Red flags are surfacing for President Joe Biden in the swing state of Georgia less than eight months before the election.
Biden, who beat Donald Trump by less than 12,000 votes in 2020, is staring down a sizable deficit in the polls to the Republican presidential candidate. Combine that with low turnout in last week's Democrat primary, and strategists say the Biden-Harris campaign has a problem repeating in the Peach State.
"The bad news (for Democrats in Georgia is) an enthusiasm gap between Democratic voters and Republican voters," Atlanta-based Democrat strategist Fred Hicks told The Hill. "The question for Democrats is not for whom you're going to vote in November; it's whether or not you're going to vote."

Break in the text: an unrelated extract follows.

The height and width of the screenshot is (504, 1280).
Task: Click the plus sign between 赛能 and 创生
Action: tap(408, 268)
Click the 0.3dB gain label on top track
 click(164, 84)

Total turnout for the Democrat primary was just shy of 290,000 while nearly 589,000 voted in the Republican primary. Neither Biden nor Trump have active challengers running against them, at this point.
Further, another 6,000 left their ballots blank in the national "Leave it Blank" campaign to protest Biden's approach to Israel thus far in the war in Gaza. Blanks amounted to 2.2% of all Democrat ballots cast, The Atlanta-Journal Constitution reported.

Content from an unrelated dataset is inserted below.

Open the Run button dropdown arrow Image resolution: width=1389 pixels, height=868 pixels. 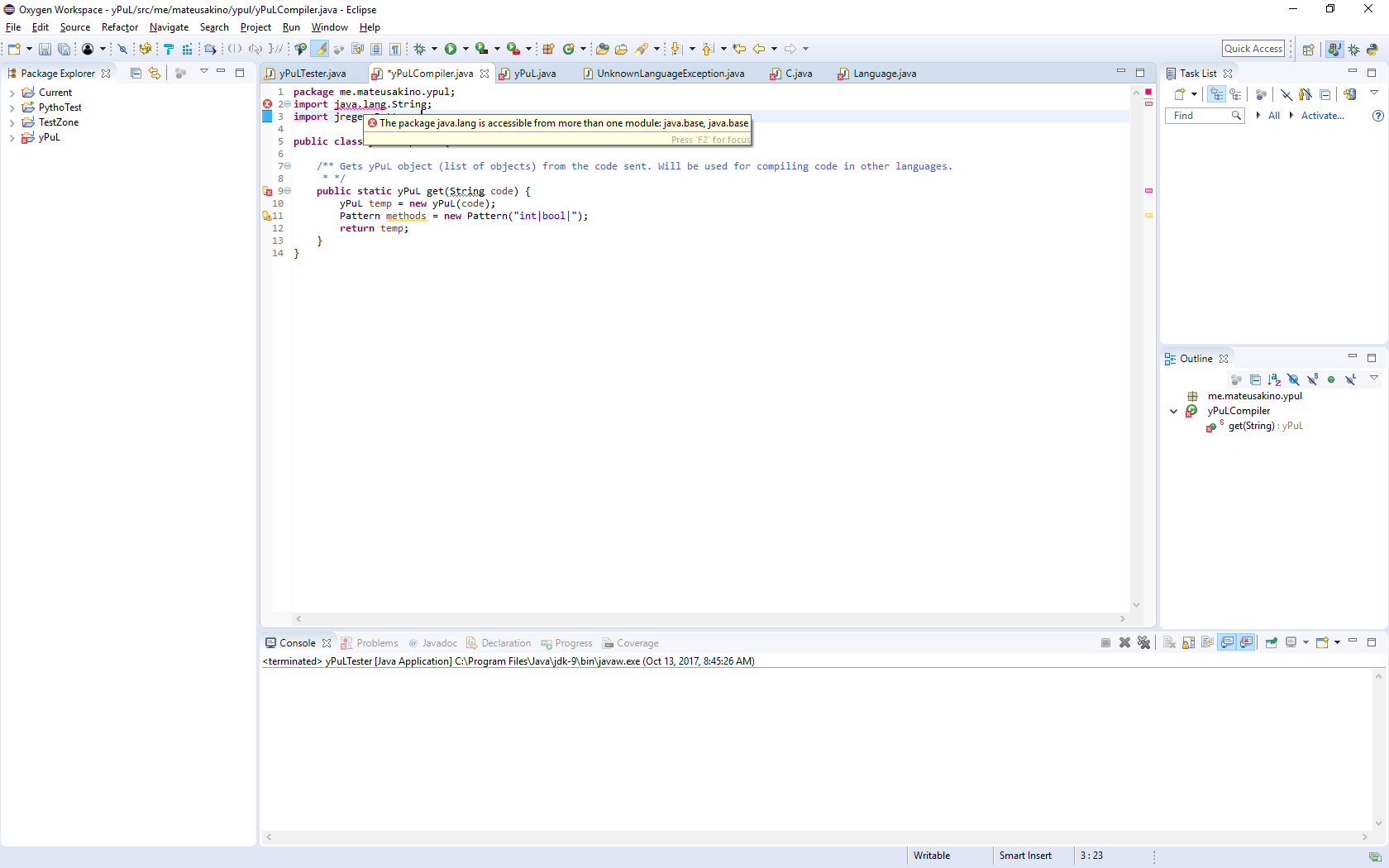[465, 49]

Biden will also miss the bump from down-ballot races that helped propel him in 2020. State Democrats turned out to elect Jon Ossoff and Rev. Raphael Warnock to the Senate, the state's first Jewish and Black senators, respectively. Both of their terms run through 2026.
"The question is: Can and how can Biden-Harris get the Democratic turnout to match 2020 without the historic nature of other races on the ballot?" Hicks told The Hill.
Then there are the polls.
Trump owns a 5.7-point lead over Biden in Georgia, according to the RealClearPolitics polling average. The two most recent polls, both released this month, have Trump leading by 4 and 3 points, respectively.
One of those polls, Emerson College, has Trump leading Biden by 8 points on the issue of immigration on the heels of the death of Laken Riley at the hands of a Venezuelan illegal.
"Today, if I were operating either of these campaigns, I would probably rather be in the Trump campaign's position, I think. But it's very tenuous," Ben Taylor, a professor of political science at Kennesaw State University, told The Hill.